Several hundred made it over the first barrier and were trying to cross a second —topped with spikes—when US border agents began firing tear gas and rubber bullets at them. US helicopters flew low overhead, according to an AFP journalist on the scene.
The migrants covered their faces to protect themselves from the acrid gas. Mothers clutched their young children close as they fled for safety.
There were cries of pain, desperation and frustration as the crowd swirled over the border line and back.
Some migrants shouted that they only wanted to make their way to a better life.
“They told us that if we crossed [the first barrier] they would give us asylum, because we were already in the United States,” said Flor Jimenez, a 32-year-old Honduran woman.
“But now it seems that they want to kill us, and we got very scared,” said Jimenez, who managed to reach the second border fence with her husband, her sister and her young daughter.
Amid the clouds of stinging gas, the crowd of migrants, including Jimenez and her relatives, returned to Tijuana.
Trump has deployed some 9,000 troops along the border to support Customs and Border Protection agents.
Approximately 5,000 migrants reached Tijuana over the past week, after an exhausting trip of up to 2,500 miles (4,000 kilometers) covered in just over a month. Many were fleeing violence and poverty in Honduras hoping to find asylum in the US.
To enter the US legally, migrants must apply for asylum, but the wait for those requests to be processed can last up to a year.

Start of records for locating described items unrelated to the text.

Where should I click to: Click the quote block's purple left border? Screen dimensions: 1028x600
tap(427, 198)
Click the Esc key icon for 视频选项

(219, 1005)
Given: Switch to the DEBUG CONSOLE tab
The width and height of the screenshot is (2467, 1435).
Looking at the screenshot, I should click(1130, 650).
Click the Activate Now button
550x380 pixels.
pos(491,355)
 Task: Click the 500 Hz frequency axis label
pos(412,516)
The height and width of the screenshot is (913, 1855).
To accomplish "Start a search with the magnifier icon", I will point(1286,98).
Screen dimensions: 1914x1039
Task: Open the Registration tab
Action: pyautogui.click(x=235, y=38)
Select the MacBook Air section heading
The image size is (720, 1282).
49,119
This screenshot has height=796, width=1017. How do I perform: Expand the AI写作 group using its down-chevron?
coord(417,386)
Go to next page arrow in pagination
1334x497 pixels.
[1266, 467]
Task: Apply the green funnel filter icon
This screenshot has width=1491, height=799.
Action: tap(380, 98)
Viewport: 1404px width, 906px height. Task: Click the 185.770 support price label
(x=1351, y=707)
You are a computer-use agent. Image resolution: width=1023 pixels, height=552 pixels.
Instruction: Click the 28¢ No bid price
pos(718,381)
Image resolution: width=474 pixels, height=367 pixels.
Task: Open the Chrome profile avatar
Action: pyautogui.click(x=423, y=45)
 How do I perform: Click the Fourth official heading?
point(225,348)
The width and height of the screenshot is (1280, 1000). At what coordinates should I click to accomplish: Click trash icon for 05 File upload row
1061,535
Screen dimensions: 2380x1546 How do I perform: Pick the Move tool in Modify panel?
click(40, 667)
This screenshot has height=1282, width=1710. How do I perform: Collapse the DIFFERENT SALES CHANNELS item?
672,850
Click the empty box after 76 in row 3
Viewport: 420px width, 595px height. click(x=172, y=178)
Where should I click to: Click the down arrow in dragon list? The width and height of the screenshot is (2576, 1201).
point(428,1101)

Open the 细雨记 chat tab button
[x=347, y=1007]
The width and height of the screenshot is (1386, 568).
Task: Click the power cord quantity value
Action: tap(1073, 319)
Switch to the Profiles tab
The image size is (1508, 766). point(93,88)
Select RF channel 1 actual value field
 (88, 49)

Trump signed a proclamation earlier this month stating that asylum claims could only be filed at US ports of entry, but a federal judge in San Francisco temporarily blocked the order, pointing to “irreconcilable conflicts” with immigration law.
The Washington Post reported Saturday that the Trump administration had gained support from the incoming administration of Andres Manuel Lopez Obrador -- who takes office on December 1 -- for a plan to require asylum seekers to wait in Mexico for their applications to be processed.
But after the Post report was met by stiff criticism in Mexico, incoming administration officials said that the agreement was not yet final.